Um grande número de denúncias não garante que um conteúdo específico vá sair do ar. Na verdade, quando há uma denúncia – pode ser apenas uma –, o conteúdo é encaminhado para avaliação por uma equipe do Facebook. Aqui no Brasil, essa equipe reuniu as leis locais e as recomendações de organizações como a ONU, além de práticas da indústria, para criar um procedimento para avaliar conteúdos duvidosos. Tanto o grupo local quanto uma equipe global fazem essa avaliação. Com base nessa análise, o Facebook pode enviar uma advertência ao responsável, suspender a página ou remover definitivamente a conta.
Há casos em que não há discussão – pedofilia, por exemplo. O problema é que, quando o discurso é mais subjetivo, nem sempre a solução é a remoção.
O Link apurou que, se a página tiver como alvo uma pessoa ou grupo específico, ela é removida. Mas se não houver um inimigo claro, ela pode não sair do ar. Neste caso, o Facebook envia um aviso ao responsável para que fique explícito que aquele conteúdo é de humor – mesmo que controverso.
A página denunciada pela estudante diz que não faz apologia e “aborda apenas humor”, mas nela – e em algumas outras que usam nomes semelhantes – há mensagens com referências diretas e indiretas a estupro, incesto, pedofilia e necrofilia, tudo com o pretexto do “humor negro”. Os críticos são chamados de “moralistas”.
O Facebook explicita em seus termos que proíbe conteúdos relacionados à violência, autoflagelação e pornografia. Na Austrália, uma campanha semelhante conseguiu a remoção de uma página de memes sobre aborígines, que foi considerada racista. A página tinha fotos de aborígines com frases ofensivas. O Facebook inicialmente se recusou a removê-la, classificando-a como humor controverso, e afirmou que aquele conteúdo não descumpria seus termos de uso. Quando a campanha cresceu, a rede social voltou atrás.

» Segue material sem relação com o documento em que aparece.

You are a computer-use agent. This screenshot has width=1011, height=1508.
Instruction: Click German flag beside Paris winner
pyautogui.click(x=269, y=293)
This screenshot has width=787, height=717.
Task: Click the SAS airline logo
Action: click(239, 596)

Problema. “Não há nenhuma lei brasileira que obrigue plataformas online a retirarem conteúdos denunciados por serem supostamente ofensivos”, diz a advogada Fernanda Pascale, doutoranda em novas tecnologias pela USP. “Nesse caso, a página alerta que se trata de ‘humor controverso’. A situação seria diferente se a ilegalidade do conteúdo fosse flagrante e incontroversa, como divulgação de fotos de pornografia infantil”, explica.
Segundo a ONG Safernet, o número de denúncias contra conteúdo impróprio no Facebook quase triplicou em 2012 (mais informações aqui). A ONG estima que em 2013 o site superará o Orkut e se tornará a rede social com maior número de denúncias de conteúdo que viola direitos humanos na internet.
A Safernet também denunciou a página “Lobo da insanidade”. O Facebook disse que não comenta casos específicos, mas enviou um comunicado sobre suas políticas. “Queremos que o Facebook seja um lugar onde as pessoas possam expressar seus pontos de vista, enquanto respeitam os direitos e os sentimentos dos outros”, diz o texto. “Entretanto, em alguns casos encontramos usuários discutindo e publicando assuntos polêmicos. Esse tipo de humor controverso, embora ofensivo para muitos usuários e também para nós que trabalhamos no Facebook, são um reflexo do que existe no mundo offline.” Segundo o comunicado, denúncias devem ser feitas por meio da ferramenta própria.
“Fotos de mães amamentando são excluídas; já páginas como estas ficam no ar. É responsabilidade do Facebook analisar as denúncias e revisar suas políticas. Há páginas que incitam crimes de ódio. Eles não podem excluir parte dos usuários para proteger outra”, reclama Beatriz.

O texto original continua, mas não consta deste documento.